→ **Directions for this task**
The answer must be an exact copy of the lines from the one with "Select the M3 Stuart tank icon" through the final line of the records below, with no pictures.

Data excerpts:

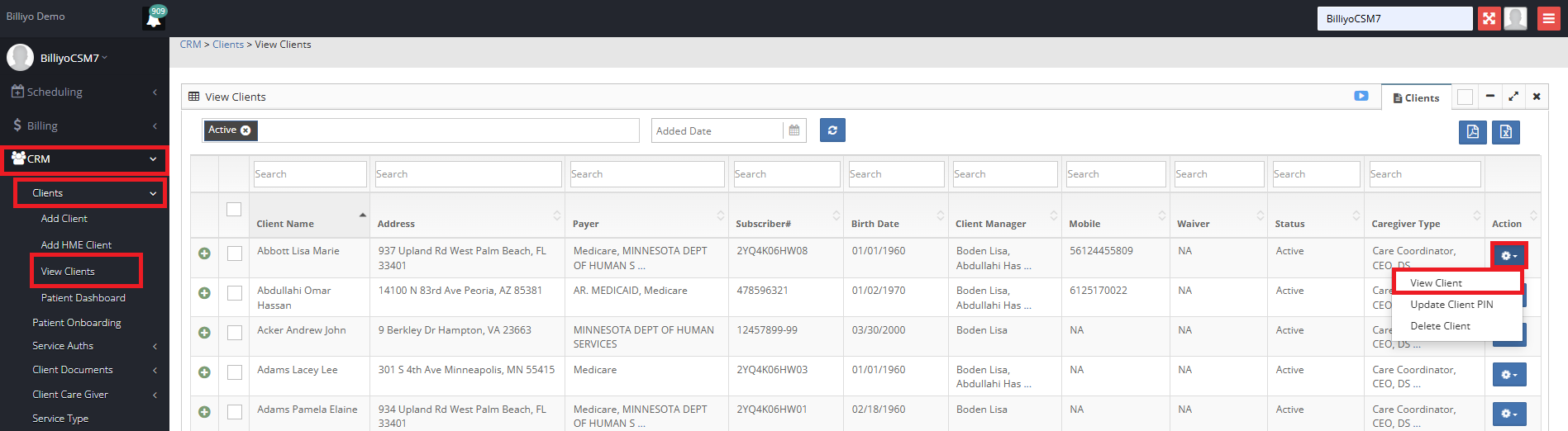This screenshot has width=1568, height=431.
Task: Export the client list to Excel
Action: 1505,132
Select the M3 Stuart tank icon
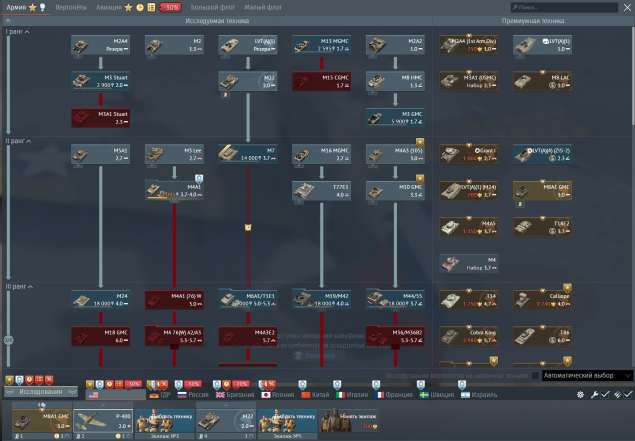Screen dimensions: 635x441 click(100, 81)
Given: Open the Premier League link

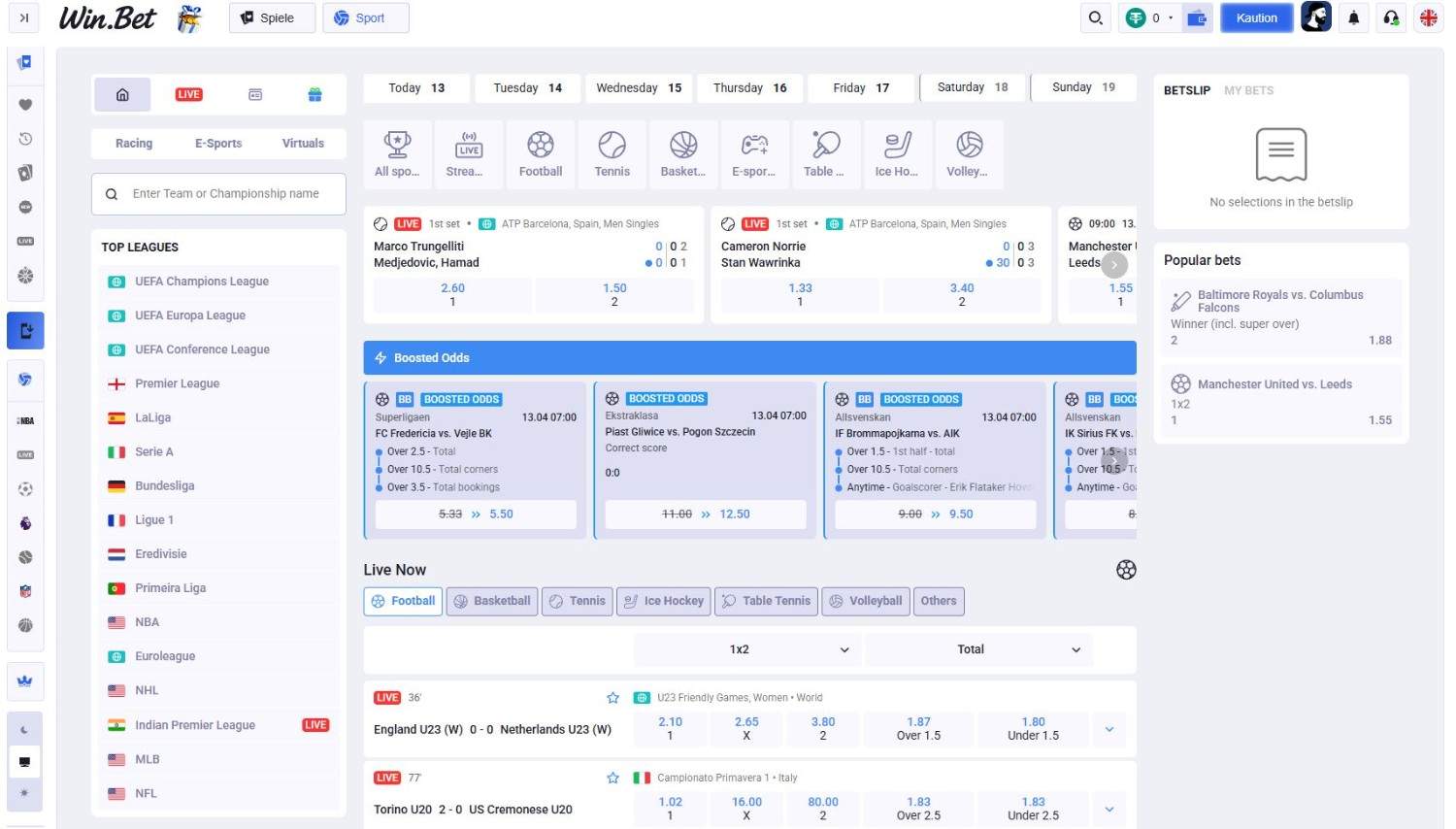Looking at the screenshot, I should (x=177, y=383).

→ **Expected answer**
Select the M3 Stuart tank icon
Screen dimensions: 635x441 click(100, 81)
Given: Open the Premier League link

Looking at the screenshot, I should (x=177, y=383).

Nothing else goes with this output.